Check the original literature of Ramirez and Burger, and Nystrom and Brown, which is on Rhodium and elsewhere. The pressure equalizing funnel I mentioned earlier is for the side arm which is much like the Soxhlet's.

NEMO-Chemistry - 24-1-2018 at 19:15

Ether is nothing to worry about, until you open the bottle

zed - 26-1-2018 at 15:01

When working with LiAlH4, it is important to be a control freak.

Therein I am not wild about using a Soxhlet in the process. There is the potential for a loss of homeostasis. Since your ether is already refluxing.... How will your LiAlH4, respond to the automatic addition of more reactant? Perhaps, not well.

That being said, I had friends who utilized the Soxhlet/LiAlH4/DiethylEther technique, perhaps 40-50 times, without serious incident. Number 51, was their unlucky number.

A small building disappeared.

It went like this. A Graham condenser cools pretty well, but isn't very good for a reflux like this. Quite possibly, it becomes backed-up with distillate, and it floods.

So, the Soxhlet was outfitted with an Allihin. Which is a decent condenser, but not very good for ether, because it allows too much to escape.

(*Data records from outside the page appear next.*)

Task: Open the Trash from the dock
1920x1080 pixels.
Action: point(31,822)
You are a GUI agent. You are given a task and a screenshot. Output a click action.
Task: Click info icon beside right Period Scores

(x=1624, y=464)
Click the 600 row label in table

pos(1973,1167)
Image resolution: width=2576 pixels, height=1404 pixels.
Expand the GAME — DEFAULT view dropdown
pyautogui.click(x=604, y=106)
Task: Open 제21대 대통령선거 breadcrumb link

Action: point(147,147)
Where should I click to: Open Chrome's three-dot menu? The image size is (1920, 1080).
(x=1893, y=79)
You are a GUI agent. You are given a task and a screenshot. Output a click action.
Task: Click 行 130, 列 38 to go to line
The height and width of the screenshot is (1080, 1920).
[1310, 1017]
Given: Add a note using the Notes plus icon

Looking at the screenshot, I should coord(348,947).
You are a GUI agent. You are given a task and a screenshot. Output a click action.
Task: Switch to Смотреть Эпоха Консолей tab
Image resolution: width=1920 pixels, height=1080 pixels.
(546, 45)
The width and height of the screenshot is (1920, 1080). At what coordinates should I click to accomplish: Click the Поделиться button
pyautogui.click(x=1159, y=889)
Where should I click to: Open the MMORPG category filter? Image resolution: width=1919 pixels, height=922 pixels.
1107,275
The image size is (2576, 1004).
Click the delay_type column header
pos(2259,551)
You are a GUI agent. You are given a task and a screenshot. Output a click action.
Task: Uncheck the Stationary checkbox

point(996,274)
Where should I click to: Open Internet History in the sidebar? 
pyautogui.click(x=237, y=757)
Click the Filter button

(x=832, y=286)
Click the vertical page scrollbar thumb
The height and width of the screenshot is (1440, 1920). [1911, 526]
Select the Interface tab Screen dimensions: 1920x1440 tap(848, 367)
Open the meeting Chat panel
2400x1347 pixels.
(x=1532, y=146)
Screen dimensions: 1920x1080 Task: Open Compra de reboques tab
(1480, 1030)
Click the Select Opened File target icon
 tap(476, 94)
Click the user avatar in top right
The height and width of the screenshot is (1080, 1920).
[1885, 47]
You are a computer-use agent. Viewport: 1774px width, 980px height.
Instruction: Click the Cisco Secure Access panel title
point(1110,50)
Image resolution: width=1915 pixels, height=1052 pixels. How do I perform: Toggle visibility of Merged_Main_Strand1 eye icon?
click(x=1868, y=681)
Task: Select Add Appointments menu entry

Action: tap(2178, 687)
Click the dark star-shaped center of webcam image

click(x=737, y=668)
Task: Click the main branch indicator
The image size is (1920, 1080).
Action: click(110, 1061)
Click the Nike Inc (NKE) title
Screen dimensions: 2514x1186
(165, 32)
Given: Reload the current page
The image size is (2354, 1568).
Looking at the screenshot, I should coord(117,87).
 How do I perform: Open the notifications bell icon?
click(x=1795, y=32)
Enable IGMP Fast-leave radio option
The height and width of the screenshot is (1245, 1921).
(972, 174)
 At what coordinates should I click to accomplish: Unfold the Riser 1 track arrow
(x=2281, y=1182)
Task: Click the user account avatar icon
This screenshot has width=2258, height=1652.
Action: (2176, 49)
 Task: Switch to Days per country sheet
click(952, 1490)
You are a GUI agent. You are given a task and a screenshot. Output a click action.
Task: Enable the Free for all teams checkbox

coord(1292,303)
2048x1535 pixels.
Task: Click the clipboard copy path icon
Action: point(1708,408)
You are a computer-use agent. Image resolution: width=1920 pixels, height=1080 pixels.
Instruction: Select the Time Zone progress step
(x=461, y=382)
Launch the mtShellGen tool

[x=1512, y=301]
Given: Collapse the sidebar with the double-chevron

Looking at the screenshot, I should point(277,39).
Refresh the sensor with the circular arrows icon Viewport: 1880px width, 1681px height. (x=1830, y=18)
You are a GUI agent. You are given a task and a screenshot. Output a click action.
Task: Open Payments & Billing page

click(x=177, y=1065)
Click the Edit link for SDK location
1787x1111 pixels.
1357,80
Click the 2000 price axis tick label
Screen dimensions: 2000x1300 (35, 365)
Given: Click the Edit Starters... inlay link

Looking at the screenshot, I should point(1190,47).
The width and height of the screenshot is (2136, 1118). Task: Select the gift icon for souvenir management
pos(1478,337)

A long uncooled extension tube is affixed to the top of the Allhin, in an attempt to improve ether retention. The tube extends outside, and above roof level. It did not work well enough.

During the hydrolysis stage of the reduction, things got hot, and ether loss reached a critical juncture. There was either no reserve ether, or no way to safely get it into the hot slurry.

Hot ether vapor and hydrogen, vented through the extension tube, fast. Pressure built up. The tube is emitting a loud didgirydoo type sound. This interesting harmonic effect attracts the interest of neighbors, and concerns them enough, that they call the local authorities for reassurance.

My compatriots, courageous young chemists, but no fools.... Exit the building. At just about that time, Public Safety Workers arrive, internal pressure forces the apparatus apart, the building quickly fills with ether vapor and hydrogen gas..... And Kabloouie!

This made the local papers, and arrests were made. Now, the laws were different in those days. And eventually, with the assistance of lots of lawyer money, the fair-haired boys avoided prosecution.

Awful lot of trouble ensued, over a shortage of ether, and lack of an adequate condenser.

If you are gonna run this reaction, either use a high-tech condenser, or have a 24/40 female, welded to the top of your Soxhlet's Allihin. This will allow you to attach an auxillary condensor, and thereby retain yer pretty face.

NEMO-Chemistry - 26-1-2018 at 15:11

If you want to get some safer practice in first, distill a gallon of petrol on a camp stove. If you manage that OK then have a go with the synth.